In this issue, I’ve consciously tried to balance topical diversity and fun, a little like the exploration-exploitation tradeoff in reinforcement learning. The latter is good for keeping the newsletter going, but it makes me “settle” in certain topics; the former is better for the newsletter in the long run, but short-term sometimes feels like a chore.
Links:
In Soviet Union, Optimization Problem Solves You by Cosma Shalizi (7,800 words, 31 mins)
Three Ways to Advance Science by Nick Bostrom (600 words, 2.5 mins)
Physical intuition from physics experience by Matthew von Hippel (600 words, 2.5 mins)
Bongard problems by David Chapman (5,000 words, 20 mins)
Commoditize your complement by Gwern Branwen (8,000 words, 32 mins)
A reply to Francois Chollet on intelligence explosion by Eliezer Yudkowsky (7,900 words, 31 mins)
Mathematics, morally by Eugenia Cheng (7,000 words, 28 mins)
Modern gospels by Mario Gabriele (4,700 words, 19 mins)
The witch technical interviews (reversing, hexing, typing, rewriting, unifying) by Kyle Kingsbury (13,300 words, 53 mins)
Selfies as a second language by Eugene Wei (1,300 words, 5 mins)
In Soviet Union, Optimization Problem Solves You by Cosma Shalizi (7,800 words, 31 mins): Cosma argues that top-down optimal planning for a socialist economy couldn’t have worked due to computational complexity constraints, even given numerous simplifying assumptions (like linear optimization, and complete accurate knowledge of the economy’s physical constraints/resources/productive capacities i.e. how well inputs get converted to outputs, and settling for approximating optimality).
Three Ways to Advance Science by Nick Bostrom (600 words, 2.5 mins): made me look at thermometers with newfound awe.

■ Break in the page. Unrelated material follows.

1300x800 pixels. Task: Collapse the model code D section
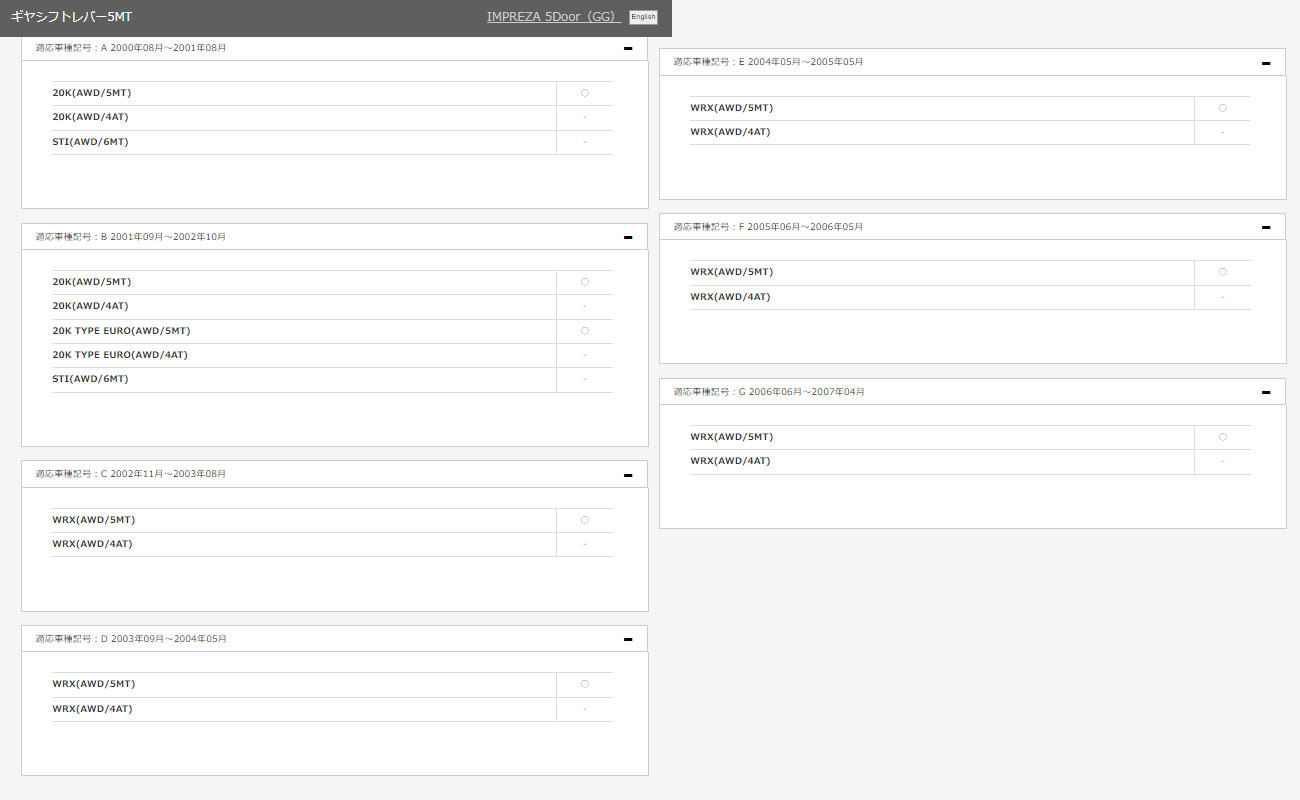click(x=627, y=639)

Bostrom’s 3 ways: (1) Direct: conduct a good study, publish results. Can be significant, but usually useless outside of its domain, e.g. general relativity doesn’t help neuroscientists. (2) Indirect: help others do #1, e.g. journal editors, university admin, research funders; the scientific method, basic statistics, instruments like thermometers and computers, and institutional innovations like the peer-reviewed journal. (3) Combine #1 and #2: a direct advance that expedites advances, e.g. cognitive enhancement. Imagine, says Bostrom, a safe cheap drug that improved cognition by just 1%. Negligible in an individual, but over all the world’s ~10 million scientists the drug’s inventor would’ve advanced science by the equivalent of 100,000 additional scientists, far surpassing even peak Einstein/Darwin!

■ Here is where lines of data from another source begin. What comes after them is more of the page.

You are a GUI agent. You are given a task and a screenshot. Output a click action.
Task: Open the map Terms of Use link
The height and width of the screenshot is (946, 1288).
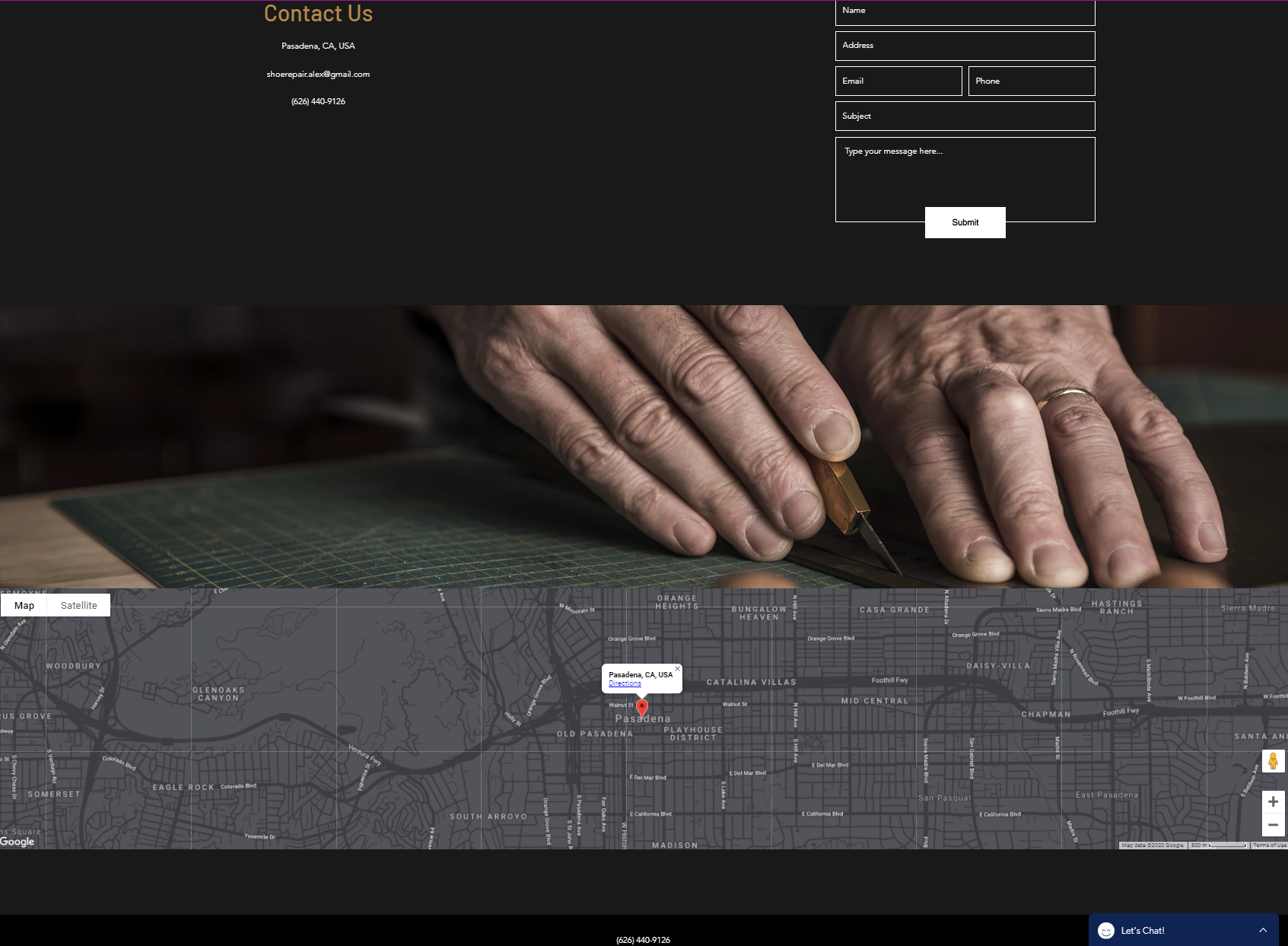click(1269, 846)
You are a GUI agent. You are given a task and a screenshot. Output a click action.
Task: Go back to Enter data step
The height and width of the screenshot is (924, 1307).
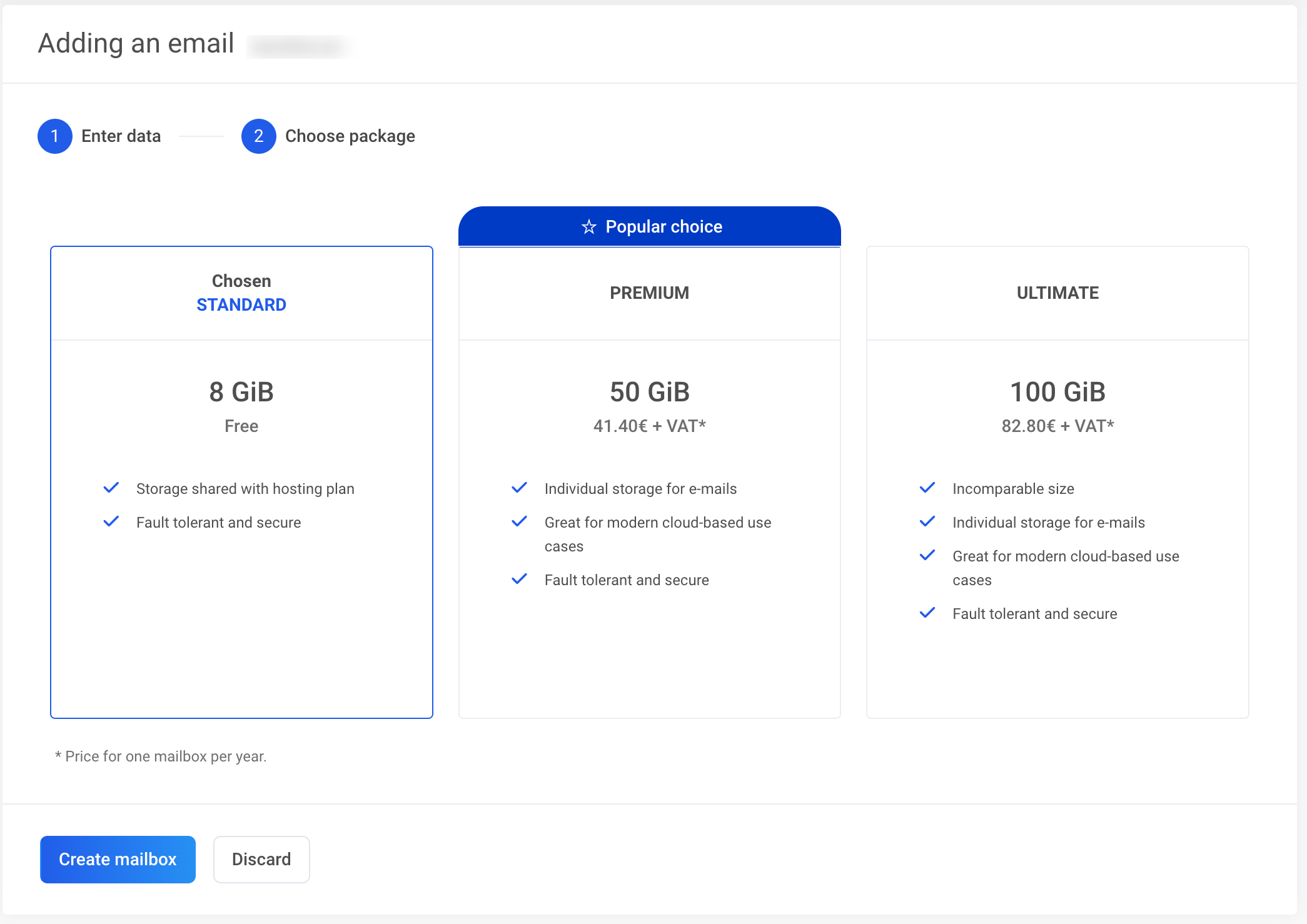point(121,136)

Physical intuition from physics experience by Matthew von Hippel (600 words, 2.5 mins): there’s a great quote by Richard Feynman underscoring the role of physical intuition in solving physics problems: “as problems get more and more difficult, and as you try to understand nature in more and more complicated situations, the more you can guess at, feel, and understand without actually calculating, the much better off you are!” (This is also the source of much irritation when mathematicians interact with physicists. The former expect formal rigor in reasoning; from this POV the latter often make “unjustified leaps” in arguments.) But it works; Ed Witten for instance used it to do work in knot theory that won him the Fields Medal. But how? Matthew (who goes by 4 gravitons online) walks through the example of a talk on effective field theories given by “a master of physical intuition” to make 3 points: (1) it comes from experience: you need to have seen problems with similar math structure before; (2) it doesn’t replace calculation, but it inspires new solutions and helps remember what we already know, because it’s narrative-like; (3) it can lead you astray, so definitely check by calculating!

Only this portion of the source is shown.